Other workers assemble in small groups in the lobby, awaiting room assignments. They wear bulky boots, dusty jeans, and forlorn expressions. All of the young men look exhausted and sad, like convicted felons awaiting transport to prison. I assume the separation from wives, children, or sweethearts accounts for the somber scene. Any communication between the workers and the desk clerk is minimal. No smiles are exchanged among them. A slight nod of the head suffices before the clerk slides a keycard across the desk and points to the next customer.

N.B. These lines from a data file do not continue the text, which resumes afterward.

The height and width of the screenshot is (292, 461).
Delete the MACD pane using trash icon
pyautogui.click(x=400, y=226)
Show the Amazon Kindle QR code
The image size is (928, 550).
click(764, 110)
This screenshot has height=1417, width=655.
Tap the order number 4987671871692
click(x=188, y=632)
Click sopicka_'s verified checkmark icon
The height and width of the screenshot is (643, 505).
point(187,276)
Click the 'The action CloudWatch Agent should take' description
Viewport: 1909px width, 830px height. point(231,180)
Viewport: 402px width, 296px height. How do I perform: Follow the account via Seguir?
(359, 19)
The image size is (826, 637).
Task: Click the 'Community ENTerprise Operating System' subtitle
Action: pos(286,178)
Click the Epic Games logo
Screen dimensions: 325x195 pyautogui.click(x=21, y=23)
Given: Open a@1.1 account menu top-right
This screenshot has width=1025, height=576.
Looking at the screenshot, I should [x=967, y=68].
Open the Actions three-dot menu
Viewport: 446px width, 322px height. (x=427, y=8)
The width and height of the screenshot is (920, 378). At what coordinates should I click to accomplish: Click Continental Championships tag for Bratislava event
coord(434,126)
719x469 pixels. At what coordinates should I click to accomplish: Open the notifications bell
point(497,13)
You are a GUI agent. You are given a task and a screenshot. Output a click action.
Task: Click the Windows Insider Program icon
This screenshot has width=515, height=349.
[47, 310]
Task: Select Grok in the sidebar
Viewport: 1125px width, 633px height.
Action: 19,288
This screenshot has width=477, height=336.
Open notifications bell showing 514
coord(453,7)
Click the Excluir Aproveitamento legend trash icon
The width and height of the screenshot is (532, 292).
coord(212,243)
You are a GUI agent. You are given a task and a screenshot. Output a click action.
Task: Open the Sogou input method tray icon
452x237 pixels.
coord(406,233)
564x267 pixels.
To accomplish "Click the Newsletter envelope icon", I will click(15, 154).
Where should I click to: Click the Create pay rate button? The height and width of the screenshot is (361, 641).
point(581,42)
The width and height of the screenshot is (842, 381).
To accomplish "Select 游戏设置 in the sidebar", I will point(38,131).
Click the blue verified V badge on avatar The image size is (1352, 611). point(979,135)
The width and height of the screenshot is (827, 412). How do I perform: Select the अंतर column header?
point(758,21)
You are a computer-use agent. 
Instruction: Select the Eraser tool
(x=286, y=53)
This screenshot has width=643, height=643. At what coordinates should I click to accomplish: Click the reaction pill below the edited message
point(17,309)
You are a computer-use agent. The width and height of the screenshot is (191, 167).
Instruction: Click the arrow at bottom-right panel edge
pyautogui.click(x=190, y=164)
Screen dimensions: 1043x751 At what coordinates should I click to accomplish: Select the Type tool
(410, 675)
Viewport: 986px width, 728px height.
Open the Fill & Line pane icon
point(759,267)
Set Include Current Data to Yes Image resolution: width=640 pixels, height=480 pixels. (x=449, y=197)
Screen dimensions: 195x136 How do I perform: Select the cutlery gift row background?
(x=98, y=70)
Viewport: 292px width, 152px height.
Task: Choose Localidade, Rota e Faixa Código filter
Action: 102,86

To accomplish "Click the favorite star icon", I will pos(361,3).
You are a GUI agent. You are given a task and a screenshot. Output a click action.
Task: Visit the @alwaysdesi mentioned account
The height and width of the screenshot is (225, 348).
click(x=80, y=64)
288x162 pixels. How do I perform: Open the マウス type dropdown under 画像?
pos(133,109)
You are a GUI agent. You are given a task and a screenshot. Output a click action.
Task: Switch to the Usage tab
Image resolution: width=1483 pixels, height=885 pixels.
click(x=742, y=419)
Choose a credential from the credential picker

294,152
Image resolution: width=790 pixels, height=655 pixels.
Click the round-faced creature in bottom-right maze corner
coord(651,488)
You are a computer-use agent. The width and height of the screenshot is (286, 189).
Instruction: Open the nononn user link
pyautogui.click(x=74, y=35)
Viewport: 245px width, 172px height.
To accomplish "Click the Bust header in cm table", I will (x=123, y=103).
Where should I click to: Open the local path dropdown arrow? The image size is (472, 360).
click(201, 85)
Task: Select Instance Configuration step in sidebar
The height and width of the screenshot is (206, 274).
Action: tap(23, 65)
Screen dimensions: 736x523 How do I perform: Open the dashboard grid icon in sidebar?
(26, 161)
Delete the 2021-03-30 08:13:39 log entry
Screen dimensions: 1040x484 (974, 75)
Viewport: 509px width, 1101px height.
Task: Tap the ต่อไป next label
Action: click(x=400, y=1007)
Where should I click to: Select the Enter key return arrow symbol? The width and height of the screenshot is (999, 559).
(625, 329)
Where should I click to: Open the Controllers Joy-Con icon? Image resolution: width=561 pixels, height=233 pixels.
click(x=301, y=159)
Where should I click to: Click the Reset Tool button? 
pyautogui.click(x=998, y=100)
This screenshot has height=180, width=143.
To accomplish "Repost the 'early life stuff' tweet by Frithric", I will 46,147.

For us, check-in is quick and cordial. Our second floor room, coupon priced tonight at $51.99, faces east and overlooks the parking lot. “We just remodeled six months ago,” the clerk announces, “and everything is new.” Well, the entry door looks old, but the weather-stripping looks new. Already, the carpeting and the furniture appear tattered. The bedding, however, feels plush, the lighting emits a cheerful white glow, and the television and remote cooperate. While I appreciate the fresh, just bleached scent of the towels when I enter the bathroom, I have issues with the toilet paper. It hangs under the roll, so with each tug, the end piece touches the presumably germ infested wall. But it’s good quality paper, and there’s plenty of it. So I’ll forgive this favorably rated and sufficiently clean Days Inn for their toilet paper blunder, even if the quilted sheets refuse to flush down the toilet.